Un tournant dans l'apprentissage pour de jeunes réfugiés syriens dans une école modèle au Liban

Articles d'actualité, 23 mai 2013

© HCR/G.Beals
Elèves de l'école d'Arsal qui organise une deuxième session de cours dans l'après-midi pour accueillir les réfugiés syriens.

ARSAL, Liban, 23 mai (HCR) C'est jour de test à l'école publique secondaire (deuxième session) d'Arsal et les élèves de 4ème sont plongés dans leur examen de maths. Ils factorisent des nombres, écrivent une série d'équations sous forme de puissance tout cela en français, langue qu'ils n'étudient que depuis qu'ils ont commencé l'école ici dans le nord-est du Liban il y a deux mois.

« Ces enfants viennent à l'école avec un désir profond d'apprendre », affirme Ali Hujeiri, 55 ans, le Directeur de l'école. « Ils savent ce qu'ils ont manqué et ils mesurent maintenant la valeur de leur éducation ».

Ils sont originaires des villes syriennes de al-Qusayr, Deraa et Homs des lieux qui ne sont désormais que des champs de bataille. Au moins un des garçons de la classe a vu sa maison s'effondrer. Mais, d'une certaine manière, les murs silencieux de l'école qui leur offrent un endroit pour étudier nourrissent aussi un sentiment d'espoir au-delà du conflit.
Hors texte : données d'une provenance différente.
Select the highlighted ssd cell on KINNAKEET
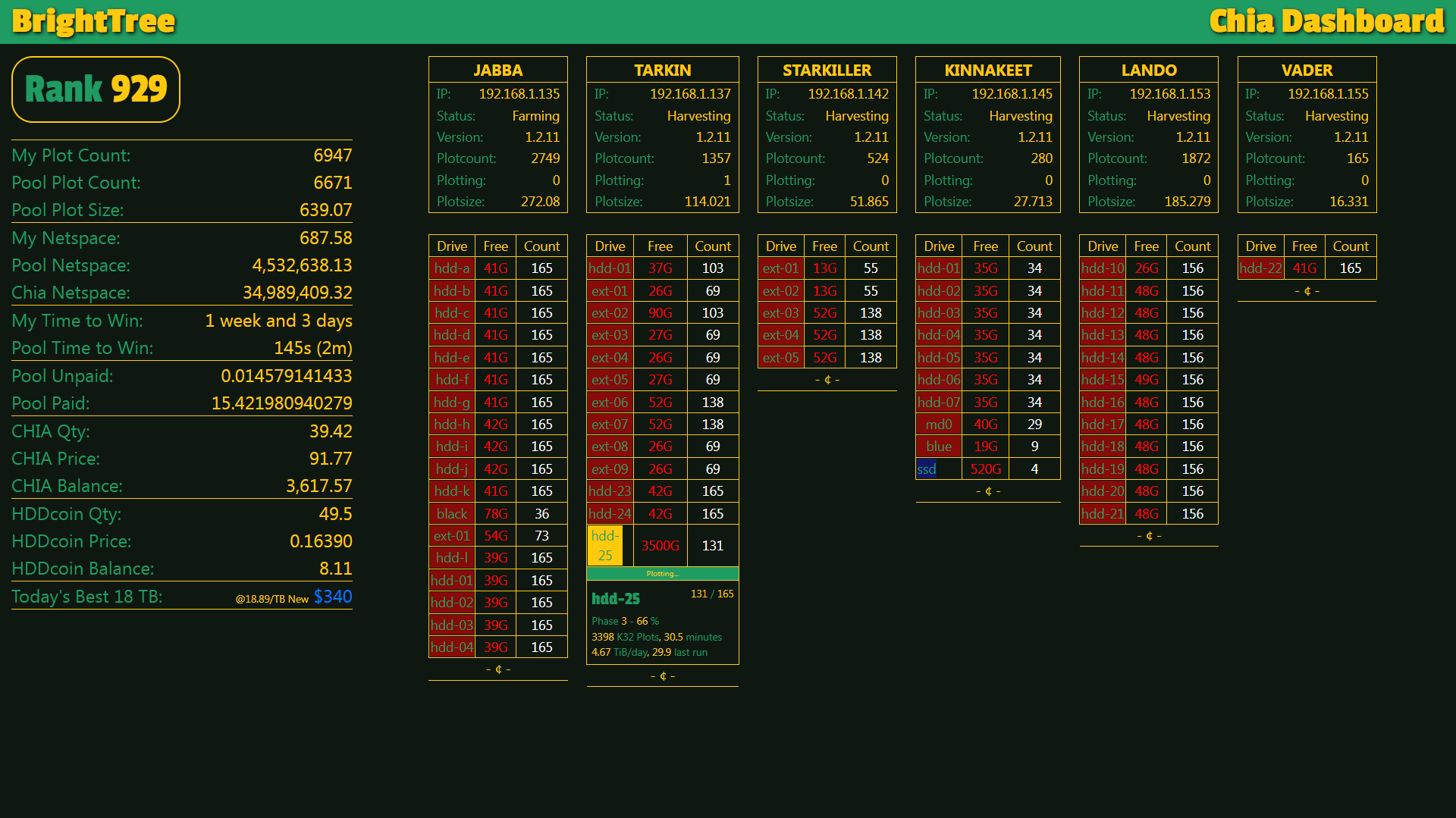 click(926, 469)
Ici, Billal, 11 ans, peut rêver de devenir enseignant. Halid, 11 ans aussi, aspire à devenir médecin. Quant à Selieman, 10 ans, il souhaite devenir coiffeur.

Jusqu'à là, Arsal était une petite ville endormie, nichée dans les collines, à quelques kilomètres de la frontière syrienne. Quand la guerre a éclaté en Syrie il y a deux ans, la ville a gonflé avec l'arrivée de civils, en majorité des femmes et des enfants, fuyant au Liban. La population d'Arsal a rapidement augmenté de 10 000 personnes, dont environ la moitié est des enfants.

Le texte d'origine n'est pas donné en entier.